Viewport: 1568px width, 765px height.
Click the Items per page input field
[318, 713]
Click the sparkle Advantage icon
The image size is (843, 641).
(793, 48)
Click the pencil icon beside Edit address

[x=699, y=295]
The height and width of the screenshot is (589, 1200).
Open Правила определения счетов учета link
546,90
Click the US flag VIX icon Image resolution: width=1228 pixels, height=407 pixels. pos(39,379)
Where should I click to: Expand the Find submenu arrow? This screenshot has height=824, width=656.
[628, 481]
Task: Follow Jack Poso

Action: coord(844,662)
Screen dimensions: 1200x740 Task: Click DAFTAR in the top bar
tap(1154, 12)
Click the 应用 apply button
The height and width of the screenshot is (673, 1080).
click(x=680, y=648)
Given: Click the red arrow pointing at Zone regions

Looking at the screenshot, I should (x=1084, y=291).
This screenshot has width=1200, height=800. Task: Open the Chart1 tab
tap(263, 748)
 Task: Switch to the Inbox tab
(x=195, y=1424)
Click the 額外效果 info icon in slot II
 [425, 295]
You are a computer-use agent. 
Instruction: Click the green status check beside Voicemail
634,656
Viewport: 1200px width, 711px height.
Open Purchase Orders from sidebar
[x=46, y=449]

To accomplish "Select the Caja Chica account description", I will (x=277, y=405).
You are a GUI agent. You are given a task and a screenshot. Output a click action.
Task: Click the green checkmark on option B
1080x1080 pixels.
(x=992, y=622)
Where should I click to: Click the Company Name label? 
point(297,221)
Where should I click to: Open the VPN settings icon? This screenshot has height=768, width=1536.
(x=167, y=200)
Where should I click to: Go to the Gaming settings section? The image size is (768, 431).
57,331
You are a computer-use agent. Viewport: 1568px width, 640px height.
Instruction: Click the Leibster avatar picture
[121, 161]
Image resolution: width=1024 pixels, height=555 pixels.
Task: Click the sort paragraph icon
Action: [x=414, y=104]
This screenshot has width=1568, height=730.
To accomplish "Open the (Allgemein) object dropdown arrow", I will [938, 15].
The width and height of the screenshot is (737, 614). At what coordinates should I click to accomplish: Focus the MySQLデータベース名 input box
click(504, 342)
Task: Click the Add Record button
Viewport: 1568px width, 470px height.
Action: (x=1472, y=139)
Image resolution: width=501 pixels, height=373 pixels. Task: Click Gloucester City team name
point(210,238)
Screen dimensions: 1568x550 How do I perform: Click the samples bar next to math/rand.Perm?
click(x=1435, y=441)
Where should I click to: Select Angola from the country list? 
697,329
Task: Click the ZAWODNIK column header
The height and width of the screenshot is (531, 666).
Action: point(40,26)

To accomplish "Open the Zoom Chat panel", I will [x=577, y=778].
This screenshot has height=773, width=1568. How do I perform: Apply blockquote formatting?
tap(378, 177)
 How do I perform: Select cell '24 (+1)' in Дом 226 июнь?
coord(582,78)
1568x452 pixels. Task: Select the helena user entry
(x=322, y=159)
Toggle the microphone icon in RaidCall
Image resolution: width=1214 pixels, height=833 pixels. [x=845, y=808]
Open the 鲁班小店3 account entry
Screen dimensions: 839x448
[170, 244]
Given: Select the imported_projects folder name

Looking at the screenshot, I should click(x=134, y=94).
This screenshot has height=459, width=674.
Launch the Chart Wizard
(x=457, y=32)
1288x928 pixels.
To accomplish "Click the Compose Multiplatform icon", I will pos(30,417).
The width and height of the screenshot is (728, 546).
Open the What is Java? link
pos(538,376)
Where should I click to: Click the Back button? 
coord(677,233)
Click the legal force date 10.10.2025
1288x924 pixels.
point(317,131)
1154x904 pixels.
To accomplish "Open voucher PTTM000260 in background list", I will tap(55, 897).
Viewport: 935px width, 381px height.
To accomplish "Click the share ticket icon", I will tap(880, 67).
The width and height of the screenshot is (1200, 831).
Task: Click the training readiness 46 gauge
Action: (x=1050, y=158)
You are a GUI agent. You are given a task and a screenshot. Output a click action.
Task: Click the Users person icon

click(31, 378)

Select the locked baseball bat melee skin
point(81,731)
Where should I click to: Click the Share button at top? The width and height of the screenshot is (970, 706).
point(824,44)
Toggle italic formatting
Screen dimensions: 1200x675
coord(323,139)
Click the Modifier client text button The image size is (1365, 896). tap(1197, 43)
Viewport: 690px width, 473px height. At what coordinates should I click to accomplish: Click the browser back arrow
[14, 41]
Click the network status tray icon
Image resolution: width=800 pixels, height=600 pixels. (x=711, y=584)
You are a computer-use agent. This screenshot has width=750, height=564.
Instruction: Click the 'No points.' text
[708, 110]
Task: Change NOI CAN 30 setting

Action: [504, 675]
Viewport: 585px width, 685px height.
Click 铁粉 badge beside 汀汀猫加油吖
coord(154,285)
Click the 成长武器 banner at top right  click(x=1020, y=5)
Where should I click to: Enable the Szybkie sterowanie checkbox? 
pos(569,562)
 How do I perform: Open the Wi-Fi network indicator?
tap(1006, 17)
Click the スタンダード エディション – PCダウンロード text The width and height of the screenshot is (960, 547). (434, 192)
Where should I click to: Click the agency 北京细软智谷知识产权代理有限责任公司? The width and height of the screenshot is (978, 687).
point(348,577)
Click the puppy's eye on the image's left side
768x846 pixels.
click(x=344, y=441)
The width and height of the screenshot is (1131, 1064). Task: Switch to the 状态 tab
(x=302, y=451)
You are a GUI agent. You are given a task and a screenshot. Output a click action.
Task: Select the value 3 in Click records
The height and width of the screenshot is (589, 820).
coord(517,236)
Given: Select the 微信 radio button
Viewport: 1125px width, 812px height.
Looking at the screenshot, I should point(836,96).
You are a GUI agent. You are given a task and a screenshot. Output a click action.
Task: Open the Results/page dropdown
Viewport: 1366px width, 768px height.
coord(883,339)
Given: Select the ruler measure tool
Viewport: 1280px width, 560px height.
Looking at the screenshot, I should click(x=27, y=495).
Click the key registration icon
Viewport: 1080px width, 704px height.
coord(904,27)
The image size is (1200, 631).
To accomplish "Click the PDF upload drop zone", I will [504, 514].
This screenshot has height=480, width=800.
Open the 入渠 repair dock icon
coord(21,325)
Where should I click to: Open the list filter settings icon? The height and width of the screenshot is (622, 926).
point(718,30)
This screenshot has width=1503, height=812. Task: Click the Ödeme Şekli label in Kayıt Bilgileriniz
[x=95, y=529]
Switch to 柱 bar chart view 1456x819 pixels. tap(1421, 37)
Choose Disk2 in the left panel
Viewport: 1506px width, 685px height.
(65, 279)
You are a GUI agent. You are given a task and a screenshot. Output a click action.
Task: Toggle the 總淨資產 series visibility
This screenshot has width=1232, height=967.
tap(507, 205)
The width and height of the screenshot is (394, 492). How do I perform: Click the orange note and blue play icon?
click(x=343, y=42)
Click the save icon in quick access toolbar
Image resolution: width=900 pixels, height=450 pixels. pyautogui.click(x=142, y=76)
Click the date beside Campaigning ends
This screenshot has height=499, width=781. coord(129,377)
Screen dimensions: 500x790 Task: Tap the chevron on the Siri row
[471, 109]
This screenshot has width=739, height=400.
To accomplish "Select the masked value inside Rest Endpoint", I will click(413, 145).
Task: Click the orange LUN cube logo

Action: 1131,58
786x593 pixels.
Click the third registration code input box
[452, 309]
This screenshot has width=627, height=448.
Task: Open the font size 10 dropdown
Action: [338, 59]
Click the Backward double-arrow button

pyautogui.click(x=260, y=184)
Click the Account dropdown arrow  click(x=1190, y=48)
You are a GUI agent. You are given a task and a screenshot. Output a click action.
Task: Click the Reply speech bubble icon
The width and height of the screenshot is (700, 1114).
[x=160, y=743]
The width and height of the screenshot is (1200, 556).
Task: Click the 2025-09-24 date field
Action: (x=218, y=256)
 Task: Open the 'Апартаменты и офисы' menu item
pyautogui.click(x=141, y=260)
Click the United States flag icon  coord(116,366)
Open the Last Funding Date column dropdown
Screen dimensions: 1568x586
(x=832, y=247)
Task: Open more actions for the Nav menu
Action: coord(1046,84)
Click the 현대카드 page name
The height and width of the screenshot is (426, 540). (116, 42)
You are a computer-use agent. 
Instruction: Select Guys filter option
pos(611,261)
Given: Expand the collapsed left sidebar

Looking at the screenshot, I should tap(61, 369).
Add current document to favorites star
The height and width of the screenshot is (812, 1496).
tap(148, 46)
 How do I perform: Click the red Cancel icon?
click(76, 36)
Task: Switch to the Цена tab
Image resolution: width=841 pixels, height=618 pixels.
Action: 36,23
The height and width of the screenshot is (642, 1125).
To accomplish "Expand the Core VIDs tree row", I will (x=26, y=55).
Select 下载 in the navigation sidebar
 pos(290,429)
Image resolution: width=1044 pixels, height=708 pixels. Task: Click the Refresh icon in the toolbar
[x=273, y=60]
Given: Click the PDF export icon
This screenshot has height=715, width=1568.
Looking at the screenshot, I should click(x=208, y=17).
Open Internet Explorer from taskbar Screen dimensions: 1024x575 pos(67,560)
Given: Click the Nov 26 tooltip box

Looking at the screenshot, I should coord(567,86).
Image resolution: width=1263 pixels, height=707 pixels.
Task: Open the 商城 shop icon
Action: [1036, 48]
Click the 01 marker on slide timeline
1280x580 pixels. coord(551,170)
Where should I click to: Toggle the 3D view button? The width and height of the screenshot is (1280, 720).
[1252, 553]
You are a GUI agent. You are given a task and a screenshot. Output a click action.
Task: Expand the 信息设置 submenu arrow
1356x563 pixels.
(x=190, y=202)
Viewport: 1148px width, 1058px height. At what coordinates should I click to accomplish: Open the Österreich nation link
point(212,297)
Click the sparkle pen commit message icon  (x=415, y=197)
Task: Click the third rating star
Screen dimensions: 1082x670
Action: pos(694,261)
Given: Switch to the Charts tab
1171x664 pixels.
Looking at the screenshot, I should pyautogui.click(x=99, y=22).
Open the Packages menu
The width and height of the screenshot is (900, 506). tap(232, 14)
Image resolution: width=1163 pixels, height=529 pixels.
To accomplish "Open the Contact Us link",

_ _ _ _ _ _ _

• Task description: From the material above, copy out every line bearing the string "value".

• Response to the task:
Task: Select the value 3 in Click records
To accomplish "Select the masked value inside Rest Endpoint", I will click(413, 145).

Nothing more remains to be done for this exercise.